He is pointing out the fact that those who appeared in court for the murder of Prime Minister Djindjic are members of the National Security Service and he is asking why those who are in command are not on trial now, but only the perpetrators.
Djordje Mamula, former member of the Committee for Security of the Serbian Parliament thinks that from the year 2000 until today these services have been reorganized to a great extent.
He thinks that transformation is not only needed but necessary for a country in which the Secret Services had formed organized crime, had been the bearer of paramilitary forces and to a the great extent responsible for what had happened in the past until the year 2000 and after. Mamula thinks that these services should not [simply] be disbanded and then created again.
In the clash
Most of the domestic and foreign officials are pointing to the Serbian security services as those to be blamed for the failure to arrest Ratko Mladic. In connection with this, the European Commissioner Oli Ren had especially emphasized that the security services in Serbia are not under full civilian and democratic control.
Zoran Dragisic, a analyst, says that four years ago a good law about security services had been passed, in which a good system of civilian control is defined.
However, there is a huge clash between what is written in the law and the things that happen in practice. Even the Minister of Defense, Zoran Stankovic had tried to overcome this by dissolving the Sector for Intelligence and Security Affairs and submit these services directly under him, but it was obvious that this wasn’t enough” Dragisic said.

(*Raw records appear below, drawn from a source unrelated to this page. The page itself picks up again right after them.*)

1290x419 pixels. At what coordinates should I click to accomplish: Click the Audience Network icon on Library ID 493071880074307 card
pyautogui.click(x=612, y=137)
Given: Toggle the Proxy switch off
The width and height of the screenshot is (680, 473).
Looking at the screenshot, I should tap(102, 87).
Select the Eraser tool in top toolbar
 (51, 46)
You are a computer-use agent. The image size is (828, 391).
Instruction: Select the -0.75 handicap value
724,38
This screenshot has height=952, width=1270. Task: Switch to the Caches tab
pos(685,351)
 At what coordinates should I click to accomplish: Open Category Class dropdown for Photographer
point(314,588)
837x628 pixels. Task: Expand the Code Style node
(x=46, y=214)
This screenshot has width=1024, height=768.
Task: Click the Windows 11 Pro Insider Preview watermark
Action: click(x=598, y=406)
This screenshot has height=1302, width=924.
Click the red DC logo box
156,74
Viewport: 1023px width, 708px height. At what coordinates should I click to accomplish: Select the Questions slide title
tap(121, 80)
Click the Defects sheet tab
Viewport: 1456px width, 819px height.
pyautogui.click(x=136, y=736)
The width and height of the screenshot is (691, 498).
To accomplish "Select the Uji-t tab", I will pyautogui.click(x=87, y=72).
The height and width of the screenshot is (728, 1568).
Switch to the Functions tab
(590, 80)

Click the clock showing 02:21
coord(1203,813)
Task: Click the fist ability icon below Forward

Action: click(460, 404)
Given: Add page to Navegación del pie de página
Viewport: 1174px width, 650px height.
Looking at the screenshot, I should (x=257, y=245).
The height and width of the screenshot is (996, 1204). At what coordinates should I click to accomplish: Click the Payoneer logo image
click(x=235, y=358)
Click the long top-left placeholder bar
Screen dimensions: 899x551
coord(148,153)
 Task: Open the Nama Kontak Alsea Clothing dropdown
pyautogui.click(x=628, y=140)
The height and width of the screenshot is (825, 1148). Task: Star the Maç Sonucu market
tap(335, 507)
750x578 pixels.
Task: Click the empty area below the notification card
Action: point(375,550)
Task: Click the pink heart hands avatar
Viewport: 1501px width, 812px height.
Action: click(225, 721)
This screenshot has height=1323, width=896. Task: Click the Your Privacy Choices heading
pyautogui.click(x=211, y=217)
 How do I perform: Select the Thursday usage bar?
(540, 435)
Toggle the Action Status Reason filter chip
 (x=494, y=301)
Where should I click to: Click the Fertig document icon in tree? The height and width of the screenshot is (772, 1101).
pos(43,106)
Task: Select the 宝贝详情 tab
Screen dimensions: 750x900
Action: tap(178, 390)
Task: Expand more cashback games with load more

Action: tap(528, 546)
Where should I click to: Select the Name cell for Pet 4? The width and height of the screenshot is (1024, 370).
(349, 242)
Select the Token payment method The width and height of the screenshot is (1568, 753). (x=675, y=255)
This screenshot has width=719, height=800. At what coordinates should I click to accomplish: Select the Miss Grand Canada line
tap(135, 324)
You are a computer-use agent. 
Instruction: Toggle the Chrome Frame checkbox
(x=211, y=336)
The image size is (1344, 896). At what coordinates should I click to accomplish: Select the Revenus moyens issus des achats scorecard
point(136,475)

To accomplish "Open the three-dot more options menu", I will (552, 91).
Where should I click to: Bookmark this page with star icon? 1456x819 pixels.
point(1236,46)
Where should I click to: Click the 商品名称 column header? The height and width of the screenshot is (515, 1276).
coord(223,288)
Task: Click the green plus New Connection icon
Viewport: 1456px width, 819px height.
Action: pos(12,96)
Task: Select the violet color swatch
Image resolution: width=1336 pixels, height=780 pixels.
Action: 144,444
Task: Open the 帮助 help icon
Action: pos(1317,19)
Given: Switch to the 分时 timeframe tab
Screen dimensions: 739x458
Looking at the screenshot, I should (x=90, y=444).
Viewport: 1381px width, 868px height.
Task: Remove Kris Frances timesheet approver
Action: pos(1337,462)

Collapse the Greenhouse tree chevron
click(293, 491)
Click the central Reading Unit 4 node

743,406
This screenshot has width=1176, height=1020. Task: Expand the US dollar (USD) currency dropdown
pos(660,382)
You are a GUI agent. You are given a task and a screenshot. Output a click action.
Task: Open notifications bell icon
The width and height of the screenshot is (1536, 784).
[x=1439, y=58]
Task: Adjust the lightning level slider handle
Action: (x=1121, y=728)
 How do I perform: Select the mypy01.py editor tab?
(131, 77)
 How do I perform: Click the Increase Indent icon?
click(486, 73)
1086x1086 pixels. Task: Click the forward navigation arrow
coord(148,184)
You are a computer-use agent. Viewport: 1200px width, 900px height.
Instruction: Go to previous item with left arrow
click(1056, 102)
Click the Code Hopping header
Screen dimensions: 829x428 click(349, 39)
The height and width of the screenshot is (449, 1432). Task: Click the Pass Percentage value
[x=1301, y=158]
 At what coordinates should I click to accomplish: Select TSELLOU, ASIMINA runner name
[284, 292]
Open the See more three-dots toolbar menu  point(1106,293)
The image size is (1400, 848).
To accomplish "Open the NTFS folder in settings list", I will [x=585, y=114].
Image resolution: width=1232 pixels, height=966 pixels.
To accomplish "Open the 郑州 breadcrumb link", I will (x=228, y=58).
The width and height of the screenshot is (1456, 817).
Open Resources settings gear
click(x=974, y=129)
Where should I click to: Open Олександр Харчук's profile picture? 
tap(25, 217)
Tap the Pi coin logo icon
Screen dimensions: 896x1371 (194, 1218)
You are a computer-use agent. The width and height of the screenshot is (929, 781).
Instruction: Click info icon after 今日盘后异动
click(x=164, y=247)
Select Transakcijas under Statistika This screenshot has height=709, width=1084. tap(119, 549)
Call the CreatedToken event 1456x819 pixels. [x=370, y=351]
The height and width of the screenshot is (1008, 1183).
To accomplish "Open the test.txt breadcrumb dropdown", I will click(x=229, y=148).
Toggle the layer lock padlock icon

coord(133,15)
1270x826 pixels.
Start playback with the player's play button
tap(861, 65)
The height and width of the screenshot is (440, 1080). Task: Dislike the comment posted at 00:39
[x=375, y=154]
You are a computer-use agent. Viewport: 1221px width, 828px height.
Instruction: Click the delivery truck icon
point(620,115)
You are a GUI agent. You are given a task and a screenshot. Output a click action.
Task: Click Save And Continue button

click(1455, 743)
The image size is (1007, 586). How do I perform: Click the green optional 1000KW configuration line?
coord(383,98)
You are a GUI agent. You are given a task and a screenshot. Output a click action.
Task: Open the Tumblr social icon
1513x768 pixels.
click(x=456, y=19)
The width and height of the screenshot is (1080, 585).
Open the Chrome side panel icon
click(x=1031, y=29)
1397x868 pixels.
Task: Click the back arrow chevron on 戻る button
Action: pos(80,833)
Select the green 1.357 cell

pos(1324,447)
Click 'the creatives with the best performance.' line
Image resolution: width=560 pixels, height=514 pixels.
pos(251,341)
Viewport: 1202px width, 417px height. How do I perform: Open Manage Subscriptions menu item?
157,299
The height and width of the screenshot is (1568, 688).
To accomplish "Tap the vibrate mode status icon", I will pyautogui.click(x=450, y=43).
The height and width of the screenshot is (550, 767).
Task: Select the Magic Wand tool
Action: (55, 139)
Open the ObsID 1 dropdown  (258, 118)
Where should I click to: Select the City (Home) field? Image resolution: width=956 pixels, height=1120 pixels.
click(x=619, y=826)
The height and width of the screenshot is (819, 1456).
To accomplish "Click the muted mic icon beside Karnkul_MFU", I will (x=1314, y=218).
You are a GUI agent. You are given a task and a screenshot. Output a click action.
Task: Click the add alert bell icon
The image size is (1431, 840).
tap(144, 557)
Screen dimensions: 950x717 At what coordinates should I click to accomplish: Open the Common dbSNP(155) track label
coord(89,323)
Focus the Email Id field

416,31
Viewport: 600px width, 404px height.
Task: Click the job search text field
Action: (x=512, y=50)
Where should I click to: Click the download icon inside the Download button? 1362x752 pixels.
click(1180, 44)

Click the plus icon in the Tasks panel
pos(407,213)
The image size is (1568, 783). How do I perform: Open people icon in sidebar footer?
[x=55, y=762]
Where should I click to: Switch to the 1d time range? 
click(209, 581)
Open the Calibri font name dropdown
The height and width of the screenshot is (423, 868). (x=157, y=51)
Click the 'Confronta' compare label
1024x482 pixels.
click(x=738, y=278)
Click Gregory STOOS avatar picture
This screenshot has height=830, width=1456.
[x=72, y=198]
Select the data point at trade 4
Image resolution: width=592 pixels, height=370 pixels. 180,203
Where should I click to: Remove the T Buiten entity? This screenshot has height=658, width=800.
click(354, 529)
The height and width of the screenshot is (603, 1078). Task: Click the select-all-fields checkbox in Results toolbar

If one seeks further affirmation of the services, then they have to connect with the broader systems on the continental and NATO level. Signing a security agreement with NATO is necessary so that our country could acquire confidential data from NATO. Also, one should keep in mind that a great deal of needed information and data are inaccessible because of the security classification imposed by NATO. This is also a prerequisite for starting the mission “Serbia at NATO in Brussels”. Signing this agreement would create conditions for promoting concrete cooperation between Serbia and NATO such as the education of the members of the Serbian Army in the institutions of this military alliance, and lead to joint police and military maneuvers and so on.